- **Excerpted passage**:
⟨
Health care needs have reached critical stage (Norman Transcript)

By Kenneth Wells

Once again, the Republican-led Oklahoma legislators are leaving Oklahoma’s neediest in the dust with their proposed 2014-2015 budget.

Studies by the Oklahoma Health Care Authority and the Oklahoma Department of Mental Health and Substance Abuse Services project a steep decline in services for a wide section of Oklahoma’s most needy. (You do not need to be on public assistance to need the services of these two state agencies.) Not one attempt is being made to provide assistance in keeping projected cuts from happening to these critical state agencies.

The Oklahoma Healthcare Authority has compiled a list of measures it must take to address cuts to their budget for Fiscal Year 2015. Included are:

· Eliminating all optional medical benefits — including adult dental care, foot care, eye care, physical therapy and hearing, as well as medical supplies such as wheelchairs and diabetic supplies for a $10 million state savings.

· Coverage limitations for prescription drugs, doctor and hospital visits, other services and copayment rate increases with required prior authorization for certain patient services for a savings of $89 million.

· Lowering rates of reimbursement to providers who serve Medicaid patients. (A 1 percent, across-the-board provider rate cut would generate $8.9 million.) This means that cuts of approximately 9 percent would need to be made to address the $90 million shortfall. (The policy of provider-care-rate cuts has been hotly contested at the federal level.)

Any of these cuts just pushes the costs further down the road because people will delay medical attention until a critical stage is reached. What is sad is that the $90 million shortfall in state funding is simply a part of, and does not address, the $373.7 million in total cuts faced because of the loss of federal matching funds. (The loss of said matching funds is due to Gov. Mary Fallin and the legislature refusing to endorse the Medicaid portion of the Affordable Care Act.)

The Department of Mental Health and Substance Abuse Services and Department of Human Services also need additional funds in FY 2015 to make up for declining federal matching support for Medicaid programs they operate and other unavoidable cost increases.
⟩
- **Data below**:
⟨
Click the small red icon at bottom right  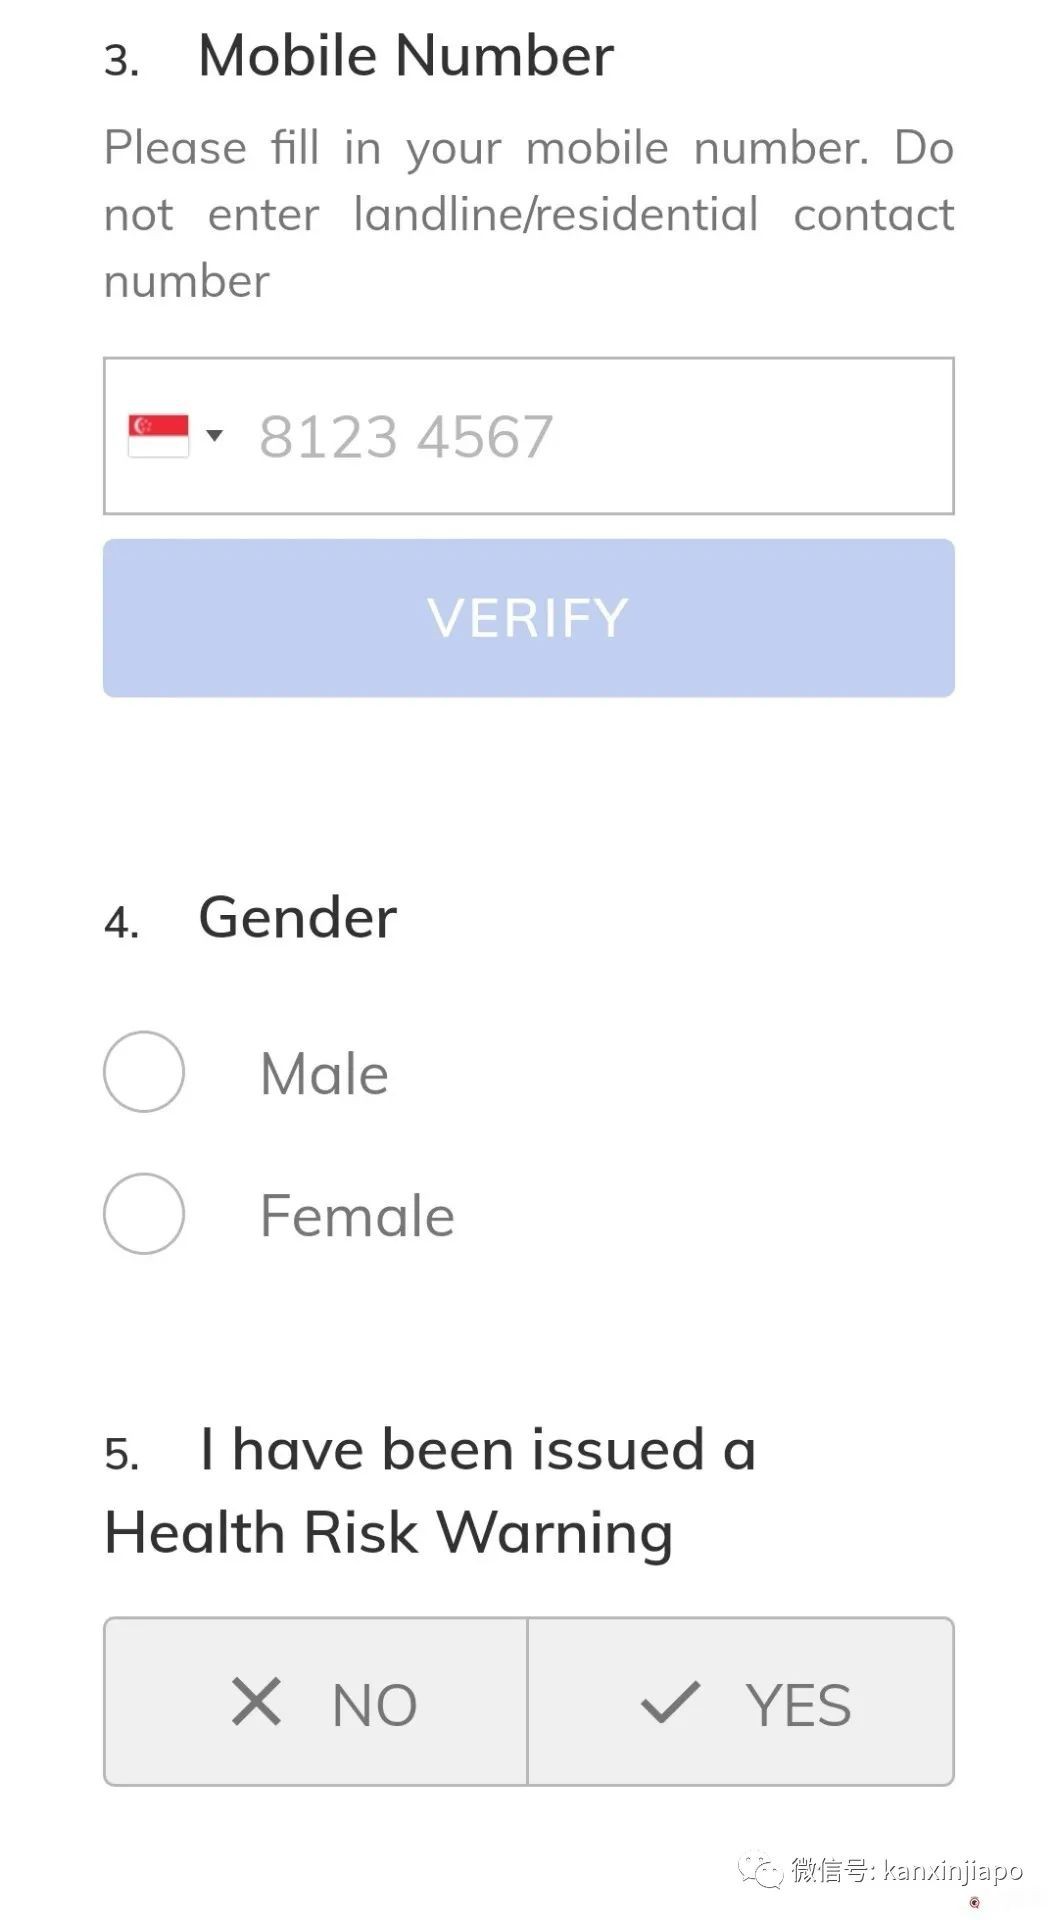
⟩
- **Parts of the exercise**:
1. According to the health care column, how much would a 1 percent, across-the-board provider rate cut generate?
2. Based on the health care column, decide whether each statement below is true. Answer yes or no, and quote the deciding words.
(a) Eliminating all optional medical benefits would save the state $10 million.
(b) The total cuts from the loss of federal matching funds come to $90 million.
(c) Coverage limitations and copayment rate increases would save $89 million.
3. Retype the part of the health care column that begins at the words "Any of these" and stops after "Affordable Care Act.)".

- **Responses per task**:
1. $8.9 million.

2.
(a) Yes: "for a $10 million state savings"
(b) No: "the $373.7 million in total cuts faced because of the loss of federal matching funds"
(c) Yes: "for a savings of $89 million"

3.
Any of these cuts just pushes the costs further down the road because people will delay medical attention until a critical stage is reached. What is sad is that the $90 million shortfall in state funding is simply a part of, and does not address, the $373.7 million in total cuts faced because of the loss of federal matching funds. (The loss of said matching funds is due to Gov. Mary Fallin and the legislature refusing to endorse the Medicaid portion of the Affordable Care Act.)